Repressão à indústria do sexo na China volta povo contra governo

11/02/2014 12:00 Atualizado: 11/02/2014 12:00

A emissora estatal China Central de Televisão (CCTV) foi com força total recentemente numa investigação agressiva expondo a desenfreada indústria do sexo na cidade de Dongguan, mostrando como bordéis operam em plena luz do dia e como a polícia não faz nada para impedi-los. Prostitutas cobriam o rosto em sinal de humilhação enquanto as câmeras rodavam.

Como muitas coisas na China, a prostituição é tecnicamente ilegal, mas na realidade a lei é amplamente ignorada, inclusive por aqueles que deveriam aplicá-la.

Dezenas de locais de venda de serviços sexuais – sob a forma de casas de massagem, salões de beleza e até hotéis de alta classe – foram expostos na reportagem de 9 de fevereiro. Muitos deles foram fechados e um grande número de envolvidos foi preso. Dois chefes de polícia também foram demitidos.

Repórteres da CCTV usaram câmeras escondidas para documentar uma espécie de concurso de beleza, em que clientes podiam selecionar prostitutas que desfilavam com etiquetas de preço. As instalações anunciavam disponibilizar uma grande variedade de serviços sexuais.

No entanto, a opinião pública foi fortemente crítica à abordagem da CCTV. Uma torrente de comentários irritados encheu os blogues da China e as redes de (microblogues) Weibo. Internautas expressaram simpatia com as mulheres que se voltaram para a prostituição, e acusaram a CCTV de hipocrisia, pois a própria estação foi constrangida anteriormente por uma série de escândalos sexuais picantes.

‘Bordel nacional’

Entre as observações cáusticas e perguntas sarcásticas feitas pelos internautas havia: “Um bordel nacional expõe bordéis civis”, “Quantas belas apresentadoras de televisão foram contratadas como amantes de altos oficiais?” e “Todos os altos oficiais têm amantes! Por que vocês não revelam isso?” Muitos dos comentários foram feitos no Sina Weibo, um mídia social chinesa semelhante ao Twitter.

A CCTV é a porta-voz da propaganda oficial do Partido Comunista Chinês (PCC), e tenta manter uma imagem de compromisso austero com os valores socialistas, mesmo que seus oficiais tenham sido amplamente reportados envolvidos em devassidão, violência contra as pessoas comuns e desfalque do erário público.

Por causa de seu papel fundamental na difusão da mensagem do PCC, os internautas dizem que a exclusiva emissora nacional CCTV “vendeu sua alma”.

Esta observação instantaneamente se tornou viral na internet chinesa e despertou muitos elogios e risadas: “Desde o incidente da CCTV expondo a indústria do sexo em Dongguan, podemos ver que alguém que vendeu sua alma menospreza pessoas que vendem seus corpos.”

Hao Jian, professor da Academia de Cinema de Pequim, entrou na conversa dizendo: “Os trabalhadores do sexo têm ainda mais dignidade do que os jornalistas, editores e produtores da CCTV que os expuseram… Pelo menos não há corrupção burocrática na indústria do sexo.”

Ele continuou: “Há inúmeras queixas na China. Quando a CCTV as retratou? A coisa mais imunda é vender a própria alma!”

Proteção oficial

O relatório oficial sobre a repressão em Dongguan explicitou outra pergunta dos telespectadores: “Afinal, por que a indústria do sexo é tão desenfreada na China?”
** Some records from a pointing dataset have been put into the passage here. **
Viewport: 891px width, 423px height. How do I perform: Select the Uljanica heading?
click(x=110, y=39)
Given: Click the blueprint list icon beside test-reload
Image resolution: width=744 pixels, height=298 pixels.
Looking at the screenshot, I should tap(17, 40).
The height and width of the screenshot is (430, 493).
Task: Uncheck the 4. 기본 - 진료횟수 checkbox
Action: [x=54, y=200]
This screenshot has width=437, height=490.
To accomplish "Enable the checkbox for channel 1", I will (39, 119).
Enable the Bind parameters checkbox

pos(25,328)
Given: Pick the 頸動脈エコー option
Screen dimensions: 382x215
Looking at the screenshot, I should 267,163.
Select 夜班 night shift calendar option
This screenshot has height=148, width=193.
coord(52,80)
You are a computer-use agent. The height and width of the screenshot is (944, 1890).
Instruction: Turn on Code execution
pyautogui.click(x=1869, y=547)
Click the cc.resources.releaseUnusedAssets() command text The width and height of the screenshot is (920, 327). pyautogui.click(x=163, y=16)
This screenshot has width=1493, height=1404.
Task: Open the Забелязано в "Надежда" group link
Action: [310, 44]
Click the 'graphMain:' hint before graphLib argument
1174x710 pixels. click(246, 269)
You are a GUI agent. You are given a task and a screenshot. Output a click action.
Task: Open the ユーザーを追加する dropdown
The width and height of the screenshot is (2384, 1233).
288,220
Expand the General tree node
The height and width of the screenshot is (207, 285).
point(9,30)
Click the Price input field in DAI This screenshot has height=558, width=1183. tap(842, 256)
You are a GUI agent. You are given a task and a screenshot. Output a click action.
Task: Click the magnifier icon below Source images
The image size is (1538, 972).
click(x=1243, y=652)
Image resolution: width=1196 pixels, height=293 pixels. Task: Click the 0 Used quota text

Dongguan, conhecida como um centro de fabricação e processamento de produtos de exportação, tem sido conhecida por anos como a Cidade do Pecado da China. Serviços sexuais estão disponíveis abertamente lá há uma década e a polícia praticamente não intervém.

“Isso não é nenhuma surpresa”, escreveu um internauta em resposta à reportagem da CCTV. “Sem a proteção dos mais altos escalões do governo, como isso poderia ser tão desenfreado?”

Interesses políticos estão vinculados a algumas partes da indústria. Liang Yaohui, por exemplo, o presidente do Crown Prince Hotel, um hotel cinco estrelas que oferece serviços sexuais como relatados pela CCTV, é também um político. Ele é o representante da província de Guangdong no Congresso Popular Nacional, o legislativo-carimbo que funciona em sincronia com o Partido Comunista.